A jornada turbulenta de 2022
2022 – Desafios durante o crescimento
- O ano começou próximo a $50.000 (≈ R$ 275.000) e depois recuou para cerca de $30.000 (≈ R$ 165.000).
- Os fundamentos permaneceram sólidos, a taxa de adoção continuou a subir e, ao final do ano, o preço estabilizou em um novo intervalo, indicando maturação gradual do mercado.
Conclusão
O Bitcoin evoluiu de um ativo digital quase sem valor para o nível atual de $93.923,26 (≈ R$ 516.579). Essa trajetória demonstra sua resiliência, capacidade de inovação e crescente adoção. A evolução dos preços reflete não apenas o desenvolvimento interno do Bitcoin, mas também a maturação do mercado global de criptomoedas.
Com a contínua iteração tecnológica, o Bitcoin ainda possui múltiplos potenciais — como reserva de valor, ferramenta de proteção contra a inflação ou parte de uma rede de pagamentos global. Seu impacto no sistema financeiro já é profundo e provavelmente irreversível.
Perguntas frequentes
Q: Qual era o preço do Bitcoin quando ele foi criado?
A: Em 2009 o Bitcoin não possuía valor de mercado. A primeira transação real foi de 10.000 BTC por duas pizzas, avaliadas em cerca de $25 (≈ R$ 138).
Q: Quando o Bitcoin ultrapassou US$ 1 pela primeira vez?
A: Em fevereiro de 2011, o preço do Bitcoin rompeu $1 (≈ R$ 5,5), marcando sua entrada em um panorama financeiro mais amplo.
Q: O que é o halving do Bitcoin e como ele afeta o preço?
A: O halving ocorre aproximadamente a cada quatro anos, reduzindo pela metade a recompensa de bloco dos mineradores.
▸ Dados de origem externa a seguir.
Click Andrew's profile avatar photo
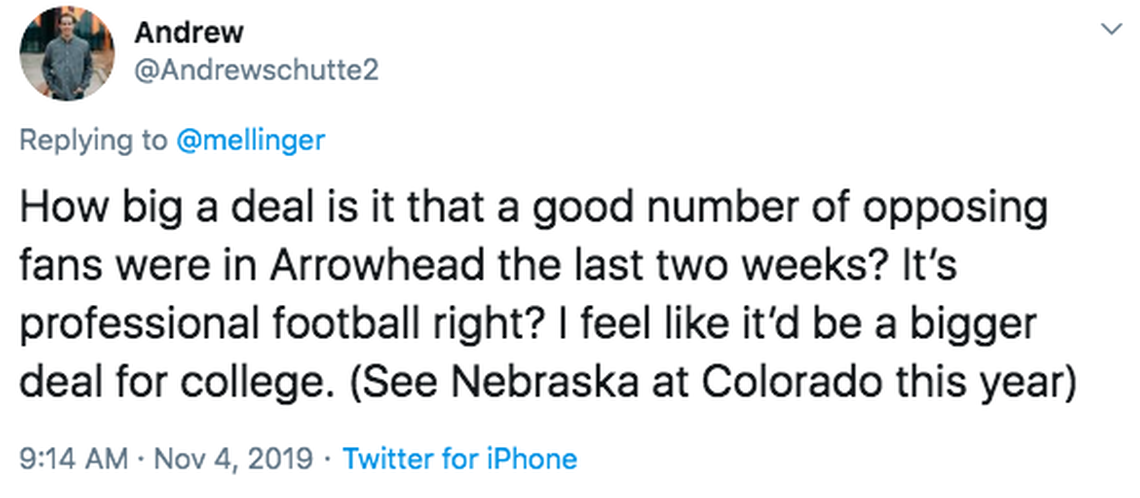Image resolution: width=1140 pixels, height=498 pixels. tap(67, 53)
Isso diminui a velocidade de emissão de novas moedas e, geralmente, impacta a relação oferta‑demanda a longo prazo, podendo influenciar o preço.
Q: Por que o Bitcoin caiu drasticamente em 2018?
A: A queda de 2018 foi principalmente consequência da correção pós‑bull market de 2017, incertezas regulatórias e enfraquecimento do sentimento dos investidores.
Q: Como posso investir em Bitcoin hoje?
A: É possível comprar diretamente em exchanges regulamentadas (como Binance, OKX etc.) usando PIX, TED ou transferência em BRL. Avalie os riscos por conta própria e siga a legislação local.
Q: O Bitcoin é legal?
A: A legalidade varia por país. Na maioria das jurisdições, a compra e a posse de Bitcoin são permitidas, embora as políticas regulatórias sejam diferentes.
Q: Como o Bitcoin funciona como reserva de valor?
A: Devido à sua escassez (oferta máxima de 21 milhões) e ao caráter descentralizado, o Bitcoin é frequentemente chamado de “ouro digital” e considerado por alguns investidores como reserva de valor.
Q: O Bitcoin pode ser usado para compras cotidianas?
A: Alguns comerciantes e plataformas online aceitam Bitcoin, mas sua alta volatilidade limita sua praticidade como meio de pagamento diário.
Q: O preço do Bitcoin continuará subindo?
A: O preço depende de demanda, sentimento de mercado, avanços tecnológicos e ambiente regulatório, sendo altamente volátil e imprevisível.
Assim concluímos a apresentação sobre Revisão histórica de preços do Bitcoin (BTC): do lançamento até hoje. Para obter mais informações sobre preços históricos do Bitcoin, procure por Bitaigen (比特根) ou continue lendo os artigos abaixo. Agradecemos seu acompanhamento e apoio contínuo!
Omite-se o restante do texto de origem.